Hierarchy-of-Groups Policy Optimization for Long-Horizon Agentic Tasks

Conference: ICLR 2026
arXiv: 2602.22817
Code: TBD
Area: LLM Alignment
Keywords: group-relative RL, advantage estimation, long-horizon agent, bias-variance tradeoff, context consistency

TL;DR

This paper reveals the "historical context inconsistency" problem in stepwise group-based RL (such as GRPO/GiGPO), where steps within the same group may have different historical contexts, leading to biased advantage estimation. HGPO is proposed to achieve low-bias, balanced-variance advantage estimation through hierarchical grouping and adaptive weighting, achieving significant improvements on ALFWorld and WebShop with minimal extra overhead (<0.001%).

Background & Motivation

Background: RL-based LLM Agent training (e.g., GRPO, GiGPO) shows prominent performance in long-horizon tasks. The core idea is to group multiple steps from the same rollout into a single group and estimate the advantage using relative signals within the group.

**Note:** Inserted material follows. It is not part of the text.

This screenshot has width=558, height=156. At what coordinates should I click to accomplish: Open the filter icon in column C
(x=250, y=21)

Limitations of Prior Work: In long-horizon tasks, although different steps of the same rollout originate from the same episode, their historical contexts may be entirely different (e.g., step 3 and step 10 face different combinations of environment states). Mixing steps with inconsistent contexts to calculate the advantage introduces systematic bias.

Key Challenge: Step-level advantage estimation is unbiased but high-variance; group-level estimation is low-variance but biased. How can the optimal balance be found between the two?

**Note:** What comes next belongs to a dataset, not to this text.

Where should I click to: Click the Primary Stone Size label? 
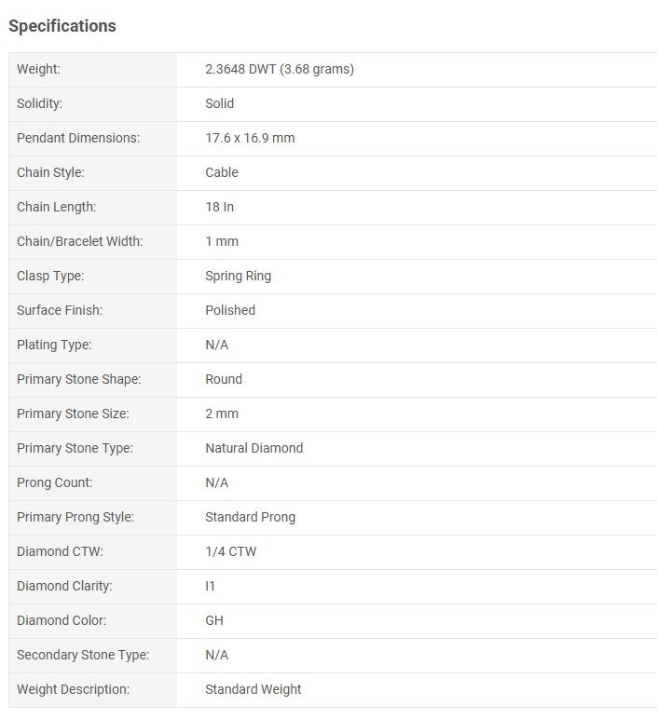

Goal: Design a hierarchical advantage estimation method that constructs nested group structures based on historical context consistency to achieve controllable bias-variance trade-offs.

Key Insight: Define a k-step context operator \(\mathcal{C}_k\) and construct nested groups \(G_0^H \supseteq G_1^H \supseteq \cdots \supseteq G_K^H\) based on shared history from 0 to K steps.

Core Idea: Groups with more consistent contexts provide more accurate advantage estimations (lower bias) and should be assigned higher weights.

Method

Overall Architecture

HGPO aims to address an ignored source of bias in group-based RL: different steps of the same rollout are forced into one group to calculate relative advantage, even though their historical contexts may differ significantly, introducing bias into the mean baseline. The approach inserts a hierarchical advantage estimation module into the standard GRPO/GiGPO pipeline. After obtaining all steps of a rollout, it first segments them into multi-layer nested groups from coarse to fine based on historical context consistency. An advantage is calculated for each layer, and these estimates are aggregated into a final value using adaptive weights that increase with the hierarchy level. Finally, this advantage is fed back into the original policy update. The entire pipeline does not introduce any additional models, extra rollouts, or forward passes. Grouping and searching are completed via an offline hashmap, resulting in only about 0.5 seconds of extra time per iteration (less than 0.001% of total training time). Furthermore, it only modifies "how the advantage is calculated" without changing rollouts or models, making it plug-and-play for any group-based method such as GRPO, GiGPO, or DAPO.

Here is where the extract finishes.